▶ _Task directions_: Could you filter the records below and return each line that holds "agent"?
Start of Block
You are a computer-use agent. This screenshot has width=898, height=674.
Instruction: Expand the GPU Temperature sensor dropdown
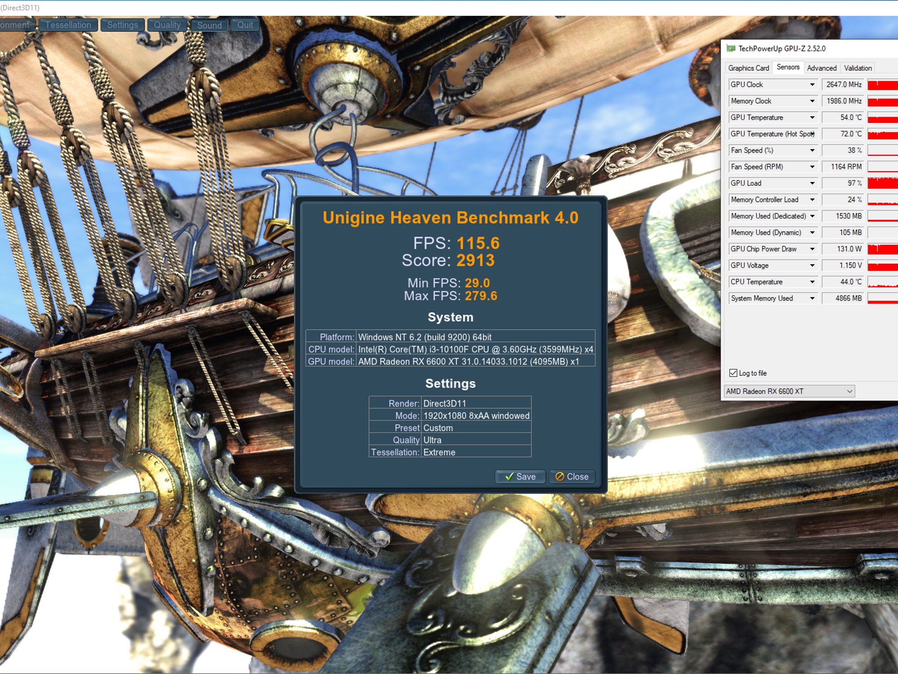coord(812,118)
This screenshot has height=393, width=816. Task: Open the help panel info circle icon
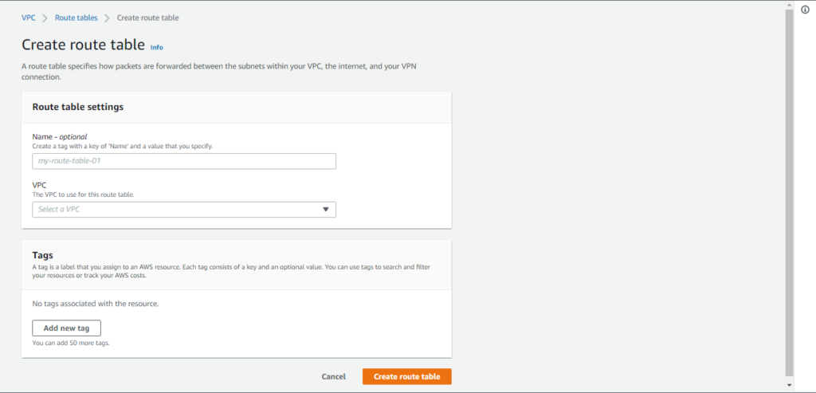[805, 10]
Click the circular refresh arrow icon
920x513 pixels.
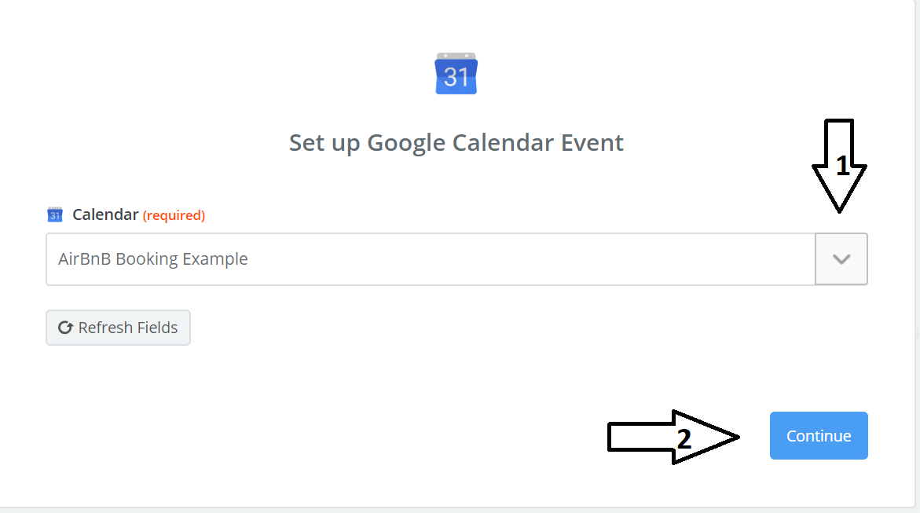66,328
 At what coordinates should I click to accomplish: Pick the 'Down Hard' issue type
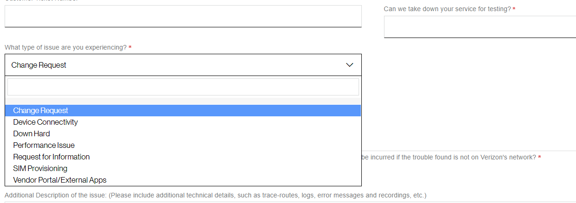point(31,133)
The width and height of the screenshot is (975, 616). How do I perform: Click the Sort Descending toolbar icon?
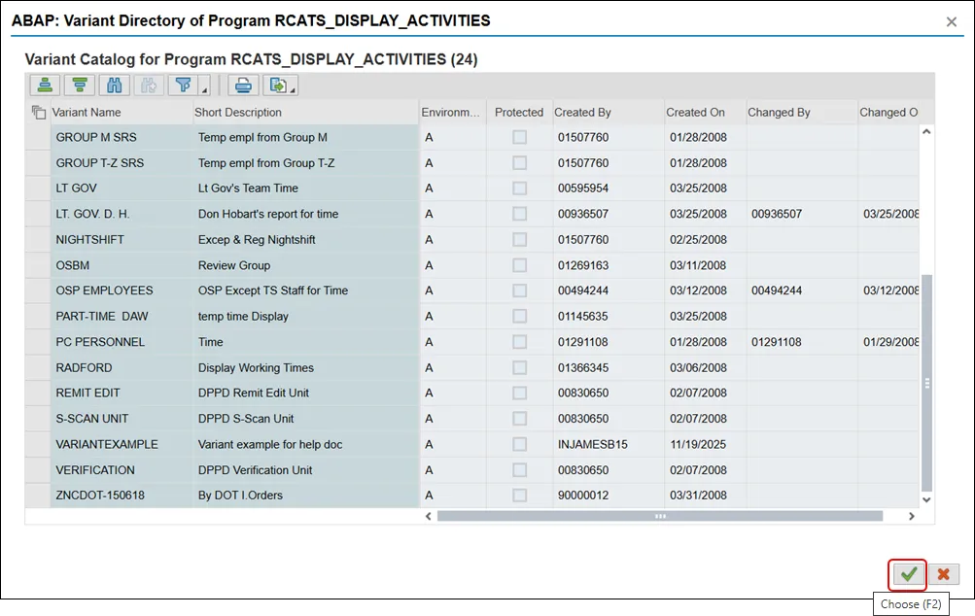click(80, 86)
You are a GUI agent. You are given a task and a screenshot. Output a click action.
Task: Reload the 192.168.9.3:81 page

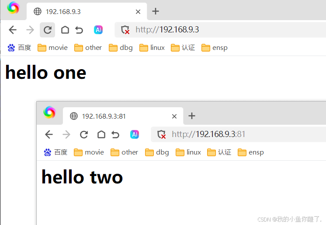(x=84, y=134)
End of Block
▶ _Response area_:
You are a computer-use agent. This screenshot has width=898, height=674.
You are a GUI agent. You are given a task and a screenshot. Output a click action.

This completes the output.